La politica economica del
“Governo del Cambiamento” punta molte delle sue carte sullo sviluppo inteso
come crescita del PIL, ma anche come miglioramento della coesione sociale
legata al sostegno alle classi più deboli.
Le due misure bandiera, il
reddito di cittadinanza e la pensione con quota 100, promettono progressi nel
campo della coesione sociale, ma solo indirettamente sulla crescita del PIL. Infatti,
esse producono uno stimolo dei consumi derivante da un lato dagli incrementi
del reddito disponibile per la platea dei beneficiari e dall’altro dalla
sostituzione dei lavoratori anticipatamente pensionati con nuovi dipendenti a
loro volta titolari di ulteriore reddito disponibile.
I consumi sono certamente lo
strumento più immediato e veloce per alimentare il PIL, soprattutto se le
misure di sostegno vengono applicate alle classi sociali con maggior
propensione al consumo, tipicamente le classi più deboli quali disoccupati e
nullatenenti. Tuttavia gli effetti moltiplicativi dei consumi sono abbastanza limitati
dal momento che, pur alimentando la domanda interna con cicli di circolazione
dei flussi finanziari che si riproducono a cascata in tutti i settori
dell’economia reale, l’onda espansiva si esaurisce presto, andando invece ad
alimentare alla fine dei cicli il risparmio (vedi effetti del contributo ex DL
66/2014, gli 80 €/mese) e in definitiva la massa monetaria e finanziaria
inattiva parcheggiata nelle istituzioni creditizie e di cui oggi il nostro
Paese dispone già in abbondanza, senza per questo riceverne significativi
contributi allo sviluppo.

Dati forniti:
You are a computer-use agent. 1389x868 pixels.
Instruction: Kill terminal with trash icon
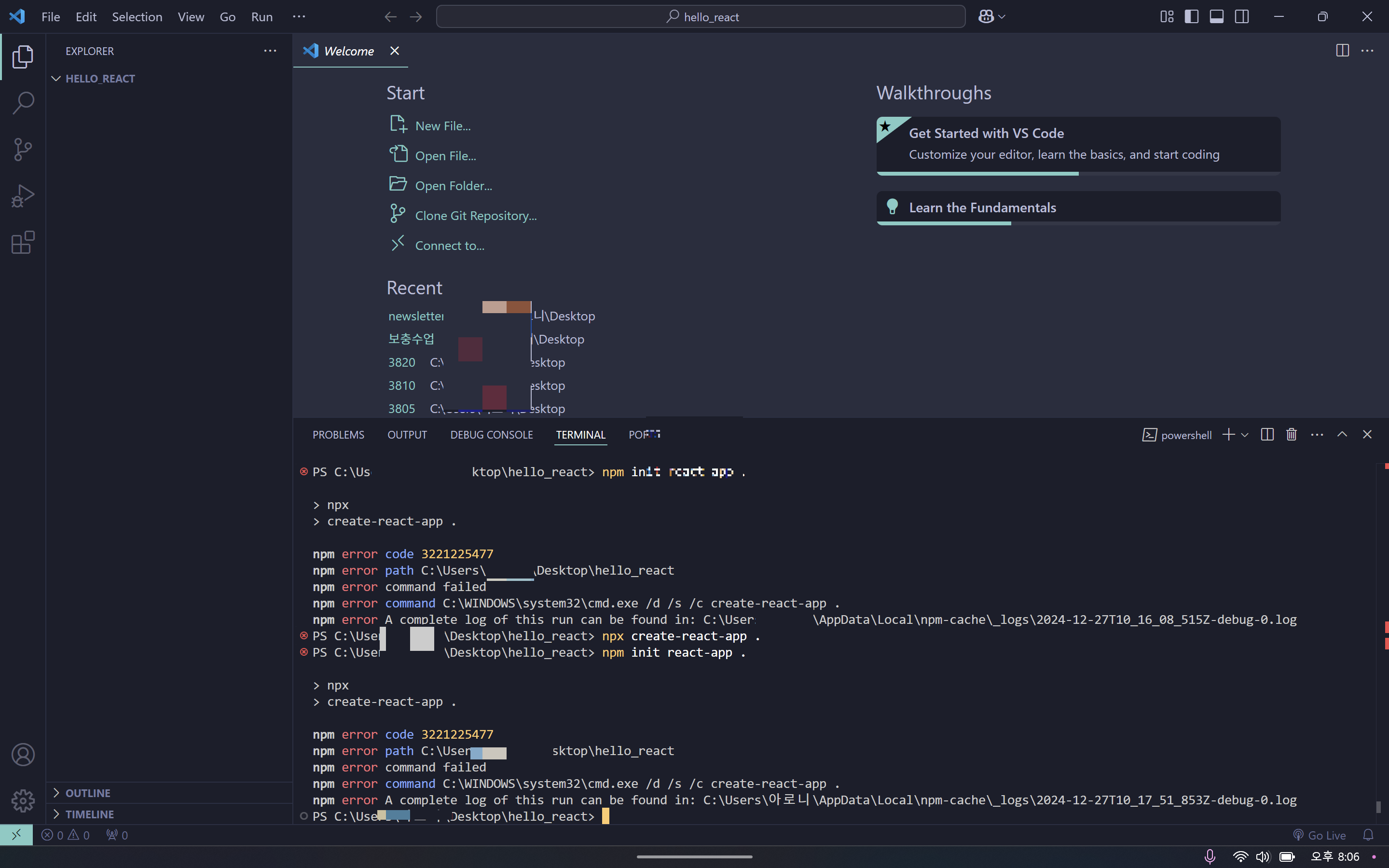pos(1292,435)
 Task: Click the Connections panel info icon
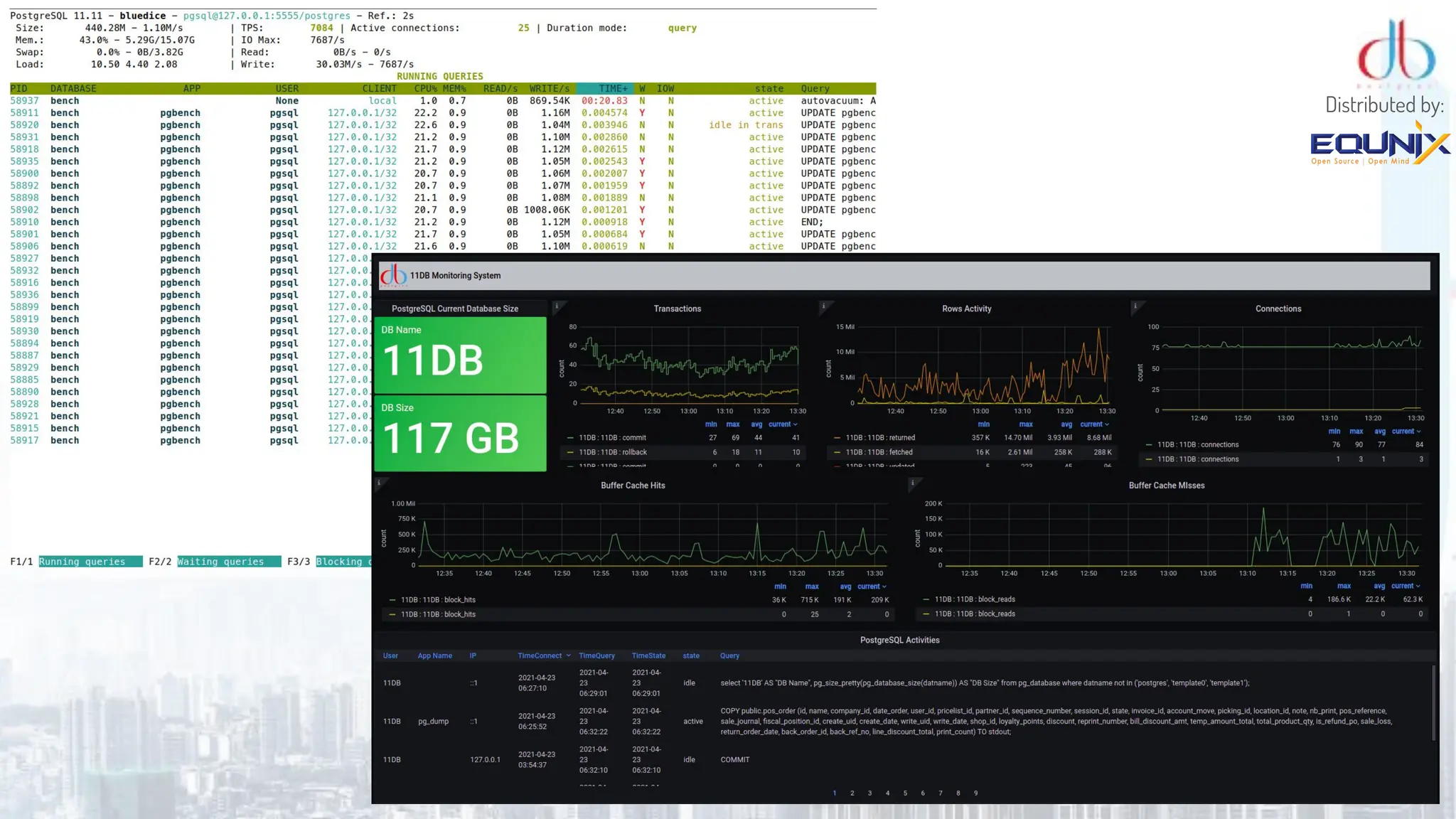pos(1135,306)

Da svolgere: Prosegua il brano sulla politica economica del “Governo del Cambiamento”, riprendendo subito dopo la sua ultima frase.

Risposta di seguito:
Quindi è chiaro che per attivare
una crescita strutturale e duratura del PIL servono ulteriori strumenti che
vadano oltre la mera stimolazione della domanda interna, facendo ricorso a
tutte le principali componenti di determinazione del Reddito Nazionale e del
Prodotto Interno Lordo.
Conviene ricordare che, in base
alle definizioni condivise dagli istituti di statistica di tutti i paesi ad
economia di mercato o mista, oltre ai consumi, le principali grandezze che
concorrono col segno positivo alla formazione del PIL sono la spesa pubblica,
le esportazioni e gli investimenti. Tuttavia, i moltiplicatori di reddito ad
esse associati e soprattutto i tempi di sviluppo dei loro effetti sono assai
diversi.
Ad esempio, nessuno oggi pensa
che la spesa pubblica possa essere considerata lo strumento preferenziale per
attuare politiche di sviluppo, soprattutto per un Paese come l’Italia con un
debito pubblico esagerato cui non è possibile aggiungerne ulteriore derivante
da politiche di deficit spending come
generosamente utilizzate nel corso della storia per far uscire l’economia
mondiale da gravi crisi finanziarie a partire da quella del 1929. Tuttavia, una
spesa pubblica virtuosa, perché indirizzata verso investimenti strutturali,
viene universalmente riconosciuta come strumento utile per promuovere sviluppo,
anche se con tempi di ricaduta assai lunghi.
Nella promozione dello sviluppo
meglio lavorano le esportazioni. Infatti, è ormai risultato acquisito della
teoria economica, fin dai tempi dell’economia classica, che la crescita indotta
dalle esportazioni sia di ottima qualità, perché con effetti immediati e
soprattutto durevoli con elevati moltiplicatori, andandosi ad innestare su
flussi economici e finanziari già presenti e producendo quindi miglioramenti
per le imprese e a cascata per tutti i fattori di produzione. In effetti il
nostro Paese è sempre stato sicuro protagonista del commercio mondiale, ma le
guerre tariffarie e doganali che si sono aperte sul mercato globale rischiano
di sgonfiare questo importante flusso di reddito, vanificando il suo positivo
contributo allo sviluppo.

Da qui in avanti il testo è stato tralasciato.